Defamation suits on this scale are difficult, just look at what's been happening with Fox's election system related lawsuits[2] -- judges keep ruling against them on requests for dismissal. They may not ultimately lose any of these cases based on the facts but they also have the resources to make that a lengthy journey, where I don't think Krebs does.
> Yes, Kreb's reporting wasn't great and he should have retracted the original article once the facts came out,
I mean, his source wasn't great, but the fact is that they were suffering a breach. The fact that the breach was an undetected insider hardly makes things better.
While there have been remote exploits against exposed management ports, the vast majority of compromised Mikrotik devices are caused by insecure configurations by users. Mikrotik is huge in the smaller ISP world and especially in developing countries due to the low cost, but those users are not always the most security conscious.
The linked article from Microsoft goes into some detail about the vulnerability in Mikrotik that was being used, and there are many other examples of this happening. Weak creds are also an issue, but their software is pretty buggy from a security standpoint. If you run Mikrotik gear exposed to the public internet, I hope you have good logging and are keeping a sharp eye on it.
Now hang on, the linked article mentions how a Mikrotik with compromised creds can be used as a C2 (as can most routers), and goes on to list the primary methods of compromise:
Default creds (configuration issue)
Common creds via bruteforce (configuration issue)
Exploit of CVE-2018-14847 (4 year old patched vulnerability).
All of the methods mentioned require local network access in a default configuration. None of these are issues from the public internet.

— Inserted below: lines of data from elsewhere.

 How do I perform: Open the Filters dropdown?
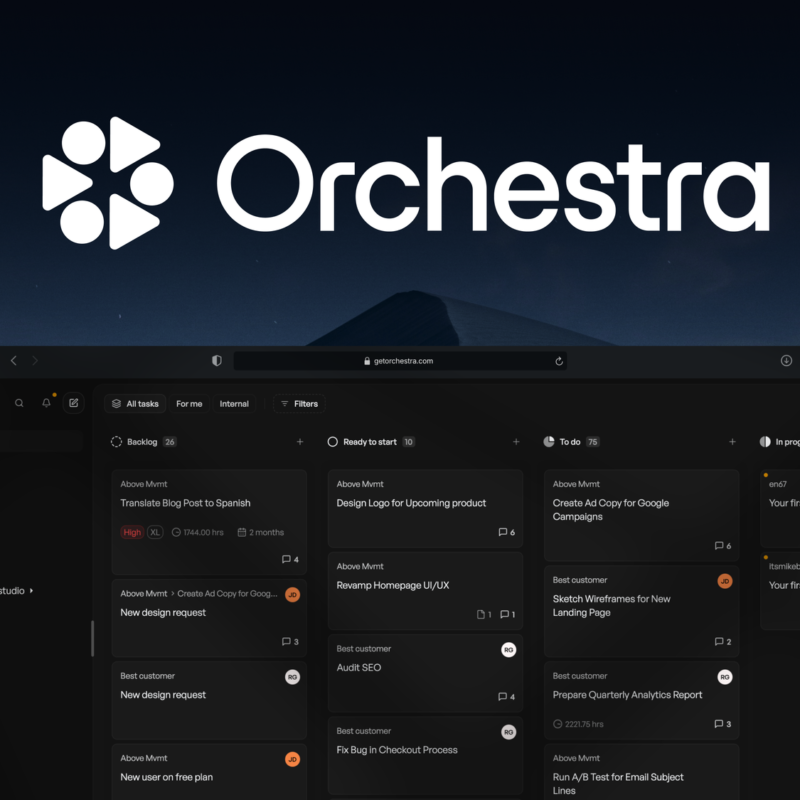pyautogui.click(x=299, y=404)
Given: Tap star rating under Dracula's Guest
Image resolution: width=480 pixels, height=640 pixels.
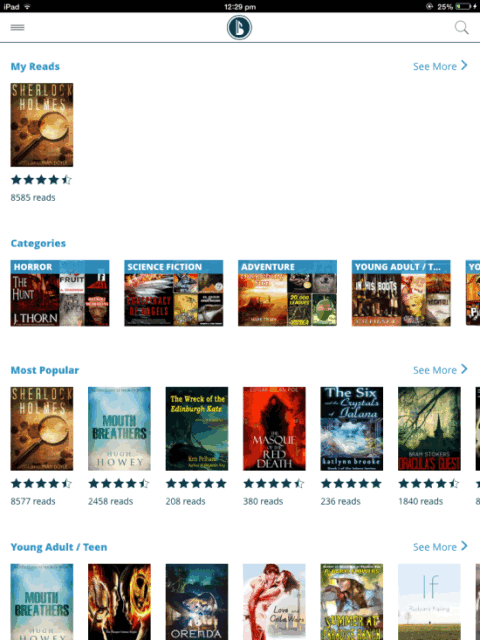Looking at the screenshot, I should [429, 484].
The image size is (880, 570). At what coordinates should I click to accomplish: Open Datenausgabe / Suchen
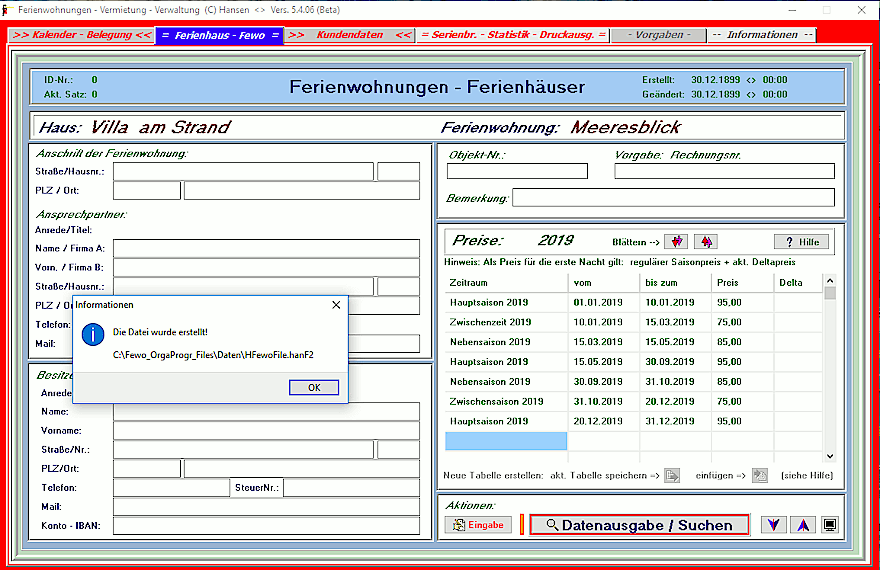(639, 525)
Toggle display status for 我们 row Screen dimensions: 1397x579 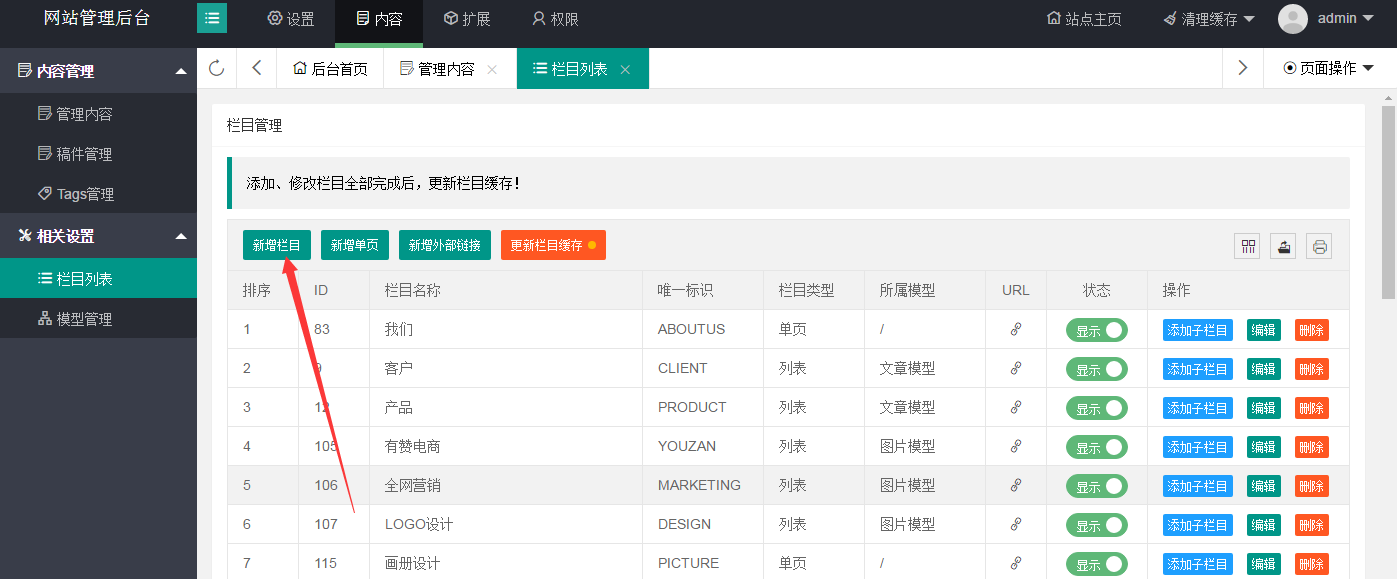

If you have lateral movement within most networks, you're already likely to have the ability to route and disguise traffic and use the network as a relay point.
I am interested to read of your "many other examples". I'm yet to see a serious network gear vendor without big vulnerabilities to their name. From memory, Cisco had about 4 backdoor root accounts found and CVE'd in 2018 alone.
My exposure to Mikrotik is that you need to download some windows executable to speak some bespoke protocol to perform configuration of the device (specifically for RouterOS)? Is that true?
I've got some of their switches running SwitchOS, which is great, but my minute exposure to winbox has thoroughly put me off anything that uses RouterOS.
You can do everything through web interface called "WebFig" (or even SSH console), but honestly Winbox MDI is much more convenient. I think only Winbox-exclusive feature is connecting through Ethernet packets (without IP).
(1) SSH into you box for shell and use the command line interface
(2) Use the comprehensive web interface
(3) use the shell tool in the web interface
(4) use wine to run the client
Brian Krebs is more than a bad journalist. He harms people and companies for his own gain. I have never heard of ubiquiti, except here on hn, but I think they're completely right in suing him.
Yes, Kreb's reporting wasn't great and he should have retracted the original article once the facts came out, but I don't think being a bad journalist is something you take someone to court for.